Markets increasingly worry that a lasting energy supply disruption will spill over into other commodities, affecting industries from agriculture to aviation as the U.S.-Israel war with Iran stretches into its fourth week.
According to International Energy Agency Executive Director Fatih Birol, at least 40 energy assets across nine countries have been severely damaged since the conflict began.
Front-month West Texas Intermediate crude oil futures briefly surpassed the $100 a barrel mark, while front-month Brent was last 0.4% higher at $112.65 a barrel.
Over the weekend, President Trump threatened to attack Iranian power plants if the Strait of Hormuz isn't opened within 48 hours, prompting Tehran to warn that it will respond in kind.
Sentiment was decidedly downbeat as the trading week got underway in Asia, which is particularly vulnerable to energy market turmoil as it imports the bulk of its power needs.
Japan's Nikkei Stock Average slumped 3.5% and South Korea's Kospi ended 6.6% lower. Hong Kong's Hang Seng Index shed 3.9% and China's Shanghai Composite Index was down nearly 4%. India's Sensex was 2.5% lower.
Australia's S&P/ASX 200 Index ended 0.7% lower, with the heavyweight materials sector again leading losses amid widespread weakness, including in gold, iron-ore and lithium stocks.
U.S. stock futures fell. Contracts tied to the Dow Jones Industrial Average were last down 0.6%, while S&P 500 and Nasdaq futures fell 0.8% and 1.0%, respectively.
StoneX's Matt Simpson said Trump's 48-hour ultimatum sets up a volatile start to the week, likely spilling into Tuesday if the deadline passes without resolution.
"Conceding quickly risks signaling weakness, particularly for a new leadership facing internal and external pressure," the senior market analyst said in a commentary. "That raises the risk of a prolonged standoff, which in turn keeps upside risks for oil prices and safe-haven flows firmly in play."
Yields on Asian government bonds climbed amid worries that central banks worldwide could tighten policy to keep inflation in check.
Asian policymakers have been taking steps to blunt the impact of the rise in fuel prices.
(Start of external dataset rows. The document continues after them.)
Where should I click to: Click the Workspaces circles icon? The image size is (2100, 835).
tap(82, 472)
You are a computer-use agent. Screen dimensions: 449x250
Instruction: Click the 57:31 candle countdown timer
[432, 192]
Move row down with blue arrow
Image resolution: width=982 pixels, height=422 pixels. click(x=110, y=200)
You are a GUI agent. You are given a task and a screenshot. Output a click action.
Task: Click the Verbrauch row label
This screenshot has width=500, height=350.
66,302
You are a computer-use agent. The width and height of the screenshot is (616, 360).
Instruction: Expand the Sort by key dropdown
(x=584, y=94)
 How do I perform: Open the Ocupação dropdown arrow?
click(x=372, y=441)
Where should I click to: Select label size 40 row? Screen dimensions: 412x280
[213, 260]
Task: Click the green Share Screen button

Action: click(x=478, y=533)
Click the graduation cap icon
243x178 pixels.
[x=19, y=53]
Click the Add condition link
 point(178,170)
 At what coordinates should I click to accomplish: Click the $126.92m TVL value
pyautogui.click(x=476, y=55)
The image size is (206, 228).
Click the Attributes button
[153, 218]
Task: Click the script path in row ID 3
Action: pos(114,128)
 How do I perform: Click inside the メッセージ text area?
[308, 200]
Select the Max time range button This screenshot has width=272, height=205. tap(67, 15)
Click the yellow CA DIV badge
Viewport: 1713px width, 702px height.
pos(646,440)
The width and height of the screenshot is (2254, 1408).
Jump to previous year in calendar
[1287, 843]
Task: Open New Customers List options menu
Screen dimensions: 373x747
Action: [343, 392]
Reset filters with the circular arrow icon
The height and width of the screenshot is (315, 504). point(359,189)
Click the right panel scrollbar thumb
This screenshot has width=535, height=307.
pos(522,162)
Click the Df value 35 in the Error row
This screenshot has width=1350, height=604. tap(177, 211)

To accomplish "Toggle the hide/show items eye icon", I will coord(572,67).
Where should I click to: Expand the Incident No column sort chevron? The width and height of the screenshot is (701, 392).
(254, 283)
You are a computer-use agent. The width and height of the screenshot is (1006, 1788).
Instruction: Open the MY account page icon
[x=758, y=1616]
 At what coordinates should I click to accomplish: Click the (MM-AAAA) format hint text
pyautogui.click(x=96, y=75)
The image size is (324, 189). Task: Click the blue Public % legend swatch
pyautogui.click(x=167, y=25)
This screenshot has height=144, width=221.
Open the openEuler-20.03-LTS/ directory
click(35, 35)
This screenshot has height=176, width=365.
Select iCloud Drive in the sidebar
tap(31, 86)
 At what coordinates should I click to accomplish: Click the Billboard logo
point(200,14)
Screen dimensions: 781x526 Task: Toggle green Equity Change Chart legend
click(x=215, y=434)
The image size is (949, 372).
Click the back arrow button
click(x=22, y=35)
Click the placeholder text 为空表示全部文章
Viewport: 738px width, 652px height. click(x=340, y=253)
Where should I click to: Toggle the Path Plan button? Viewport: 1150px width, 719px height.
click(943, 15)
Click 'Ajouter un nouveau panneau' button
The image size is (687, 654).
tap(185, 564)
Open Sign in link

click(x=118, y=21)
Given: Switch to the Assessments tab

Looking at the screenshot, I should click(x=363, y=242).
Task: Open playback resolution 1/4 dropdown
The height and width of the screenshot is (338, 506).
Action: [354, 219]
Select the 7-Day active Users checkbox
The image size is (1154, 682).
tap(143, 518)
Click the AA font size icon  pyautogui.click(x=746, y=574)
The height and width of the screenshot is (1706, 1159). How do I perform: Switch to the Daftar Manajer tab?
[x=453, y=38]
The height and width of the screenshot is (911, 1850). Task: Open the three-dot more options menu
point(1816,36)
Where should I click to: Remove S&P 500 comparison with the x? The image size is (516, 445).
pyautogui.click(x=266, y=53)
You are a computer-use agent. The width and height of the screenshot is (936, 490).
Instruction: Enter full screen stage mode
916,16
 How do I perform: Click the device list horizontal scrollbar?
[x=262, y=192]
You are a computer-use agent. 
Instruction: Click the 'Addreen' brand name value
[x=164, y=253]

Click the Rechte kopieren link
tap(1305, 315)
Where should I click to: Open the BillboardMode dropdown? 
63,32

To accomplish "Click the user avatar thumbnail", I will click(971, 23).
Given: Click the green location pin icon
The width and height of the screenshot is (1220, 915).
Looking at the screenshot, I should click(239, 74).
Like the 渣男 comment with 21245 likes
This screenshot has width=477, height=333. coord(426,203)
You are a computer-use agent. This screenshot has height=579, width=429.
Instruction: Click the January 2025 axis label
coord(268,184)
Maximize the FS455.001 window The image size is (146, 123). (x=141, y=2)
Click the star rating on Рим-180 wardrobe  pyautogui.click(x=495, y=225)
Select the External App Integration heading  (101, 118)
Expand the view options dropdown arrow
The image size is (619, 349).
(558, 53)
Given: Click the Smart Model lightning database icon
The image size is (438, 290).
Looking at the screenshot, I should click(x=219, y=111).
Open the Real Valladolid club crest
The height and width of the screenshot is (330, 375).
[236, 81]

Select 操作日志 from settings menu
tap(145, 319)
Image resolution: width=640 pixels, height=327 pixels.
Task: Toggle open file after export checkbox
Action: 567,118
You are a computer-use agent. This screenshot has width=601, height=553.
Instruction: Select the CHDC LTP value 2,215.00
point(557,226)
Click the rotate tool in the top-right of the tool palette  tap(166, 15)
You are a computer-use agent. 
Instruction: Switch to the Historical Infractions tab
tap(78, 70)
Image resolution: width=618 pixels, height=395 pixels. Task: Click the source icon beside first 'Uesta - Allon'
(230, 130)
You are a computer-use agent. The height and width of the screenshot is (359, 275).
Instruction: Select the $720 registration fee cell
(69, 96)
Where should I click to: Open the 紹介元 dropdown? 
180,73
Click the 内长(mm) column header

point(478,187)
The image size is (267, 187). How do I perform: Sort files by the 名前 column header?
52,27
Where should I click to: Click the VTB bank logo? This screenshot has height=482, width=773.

However, if the conflict drags on, that will erode the policy buffers they have, Morgan Stanley analysts said.
"The market is becoming increasingly worried [the Middle East] conflict could become a protracted affair, broader in nature and structurally inflationary," National Australia Bank's Rodrigo Catril said in a commentary.
Global bonds have sold off aggressively, Catril said. Markets' "hawkish repricing" of central banks' rate paths has continued, with participants now seeing the possibility of an interest-rate increase by the Federal Reserve this year, according to the senior foreign-exchange strategist.
U.S. Treasury yields rose across the board in Asian trade, with the 10-year yield hitting 4.423%, the highest level since July 2025, before pulling back slightly, according to Tradeweb data.
Yields on Australia's 10-year sovereign debt rose 7 basis points to 5.1000% during the session, while those on New Zealand's 10-year government bond climbed 12 basis points to 4.8770%. Japan's 10-year government bond yields increased 4 basis points to 2.300%. Bond yields move inversely to prices.
Gold continued to weaken after spot prices recorded their largest one-week drop since 1983 last week. Spot gold was recently 4.7% lower at $4,280.24 a troy ounce, its lowest level so far this year. Spot silver shed 6.5% to $63.36 a troy ounce.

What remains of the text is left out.